Doctor Copeland is a black doctor, born into poverty and racism. He went north to be educated, returning to Georgia in order to care for his people and attempt to lift them up through education and dignity, but even his own family rejected his efforts, preferring to settle for low-paying service jobs and keeping their heads down. (He even named one of his sons Karl Marx -- but he prefers to be called Buddy.):
Our pride must be strong, for we know the value of the human mind and soul. We must teach our children. We must sacrifice so that they may earn the dignity of study and wisdom. For the time will come. The time will come when the riches in us will not be held in scorn and contempt. The time will come when we will be allowed to serve. When we will labor and our labor will not be wasted. And our mission is to await this time with strength and faith.
The fourth visitor, Biff Brannon, is the diner owner and the least talkative of the bunch. He struggles with an attraction to the childish Mick Kelly, and when his (unloved) wife dies, he starts to wear her perfume and sews velvet pillows for his bedroom. The book ends with his epiphany:
Then suddenly he felt a quickening in him. His heart turned and he leaned his back against the counter for support. For in a swift radiance of illumination he saw a glimpse of human struggle and of valor. Of the endless fluid passage of humanity through endless time. And of those who labor and of those who—one word—love. His soul expanded. But for a moment only. For in him he felt a warning, a shaft of terror... he was suspended between radiance and darkness. Between bitter irony and faith. Sharply he turned away.
That's just the bare bones of the characters, but the setting and the plot and the themes of The Heart is a Lonely Hunter are all masterfully presented, along with many perceptive and timely observations. Written in 1939, there are warnings about Hitler and Fascism and the "Asian" war. There are calls for black people to rise up (Dr. Copeland dreams of a thousand man march on Washington D.C.) and for the workers to unite, even if Communism isn't exactly the answer ("The main fact is I don't think so much of Stalin and Russia. I hate every damn country and government there is.") There is commentary on poverty and class and racism and religion/atheism (Everybody in the past few years knew there wasn't any real God), as well as more personal insights. 

Three scenes I want to remember, starting with Mick losing her virginity to the neighbour, Harry Minowitz (and I didn't even realise what was happening here until their later conversation):

They both turned at the same time. They were close against each other. She felt him trembling and her fists were tight enough to crack. "Oh, God," he kept saying over and over.

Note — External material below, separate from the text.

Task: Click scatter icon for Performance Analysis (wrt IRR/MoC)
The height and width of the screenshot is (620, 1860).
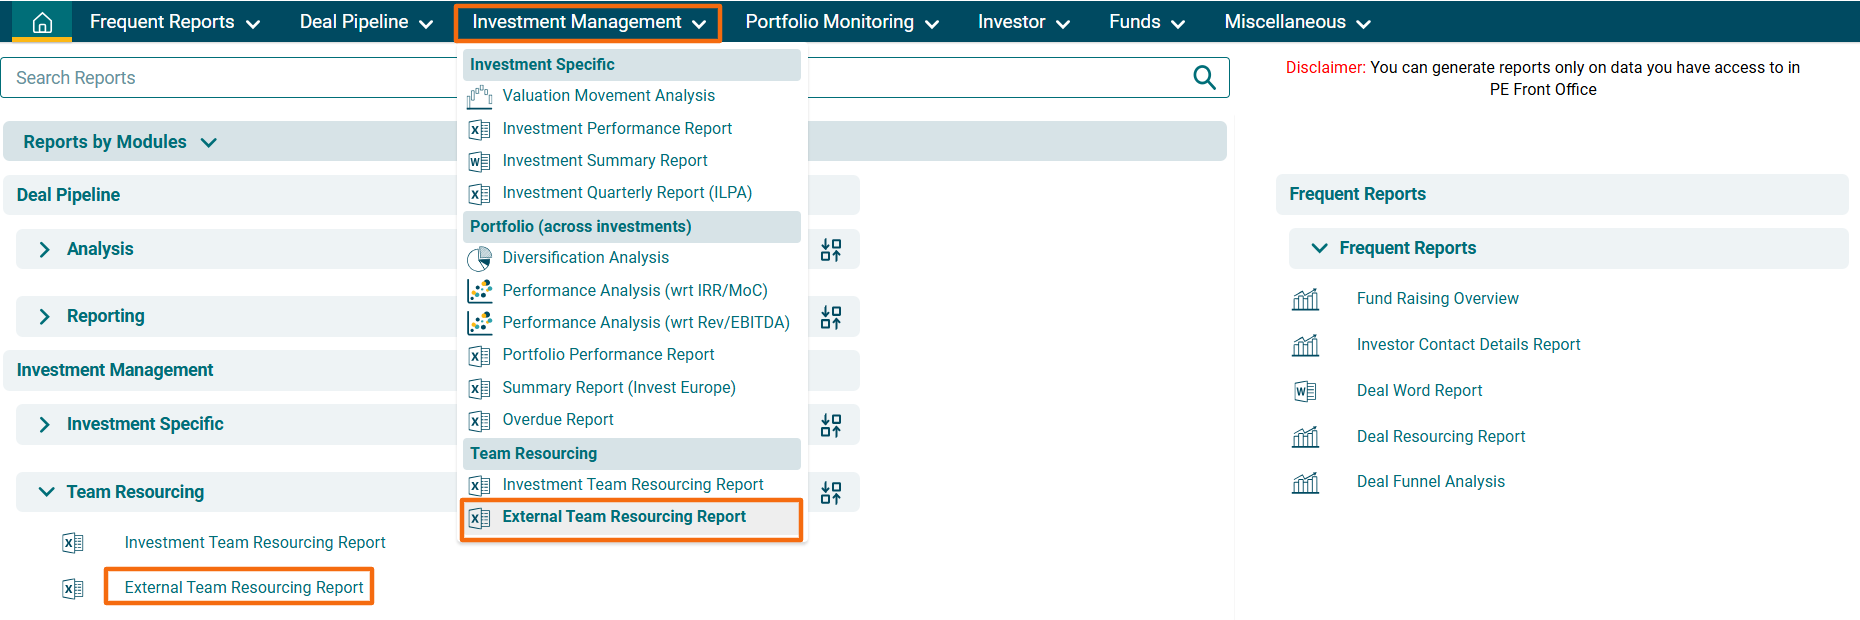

It was like her head was broke off from her body and thrown away. And her eyes looked straight into the blinding sun while she counted something in her mind. And then this was the way.

This was how it was.
And this seemed ahead of its time (and as it's from Biff's perspective, it might explain his feminization after his wife dies?):
She was at the age when she looked as much like an overgrown boy as a girl. And on that subject why was it that the smartest people mostly missed that point? By nature all people are of both sexes. So that marriage and the bed is not all by any means. The proof? Real youth and old age. Because often old men's voices grow high and reedy and the take on a mincing walk. And old women sometimes grow fat and their voices get rough and deep and the grow dark little mustaches.
And Portia telling of her brother's torture in prison (Dr. Copeland's reaction was powerful to me):
"It were about six weeks ago," Portia said. "You remember that cold spell then. They put Willie and them boys in this room like ice."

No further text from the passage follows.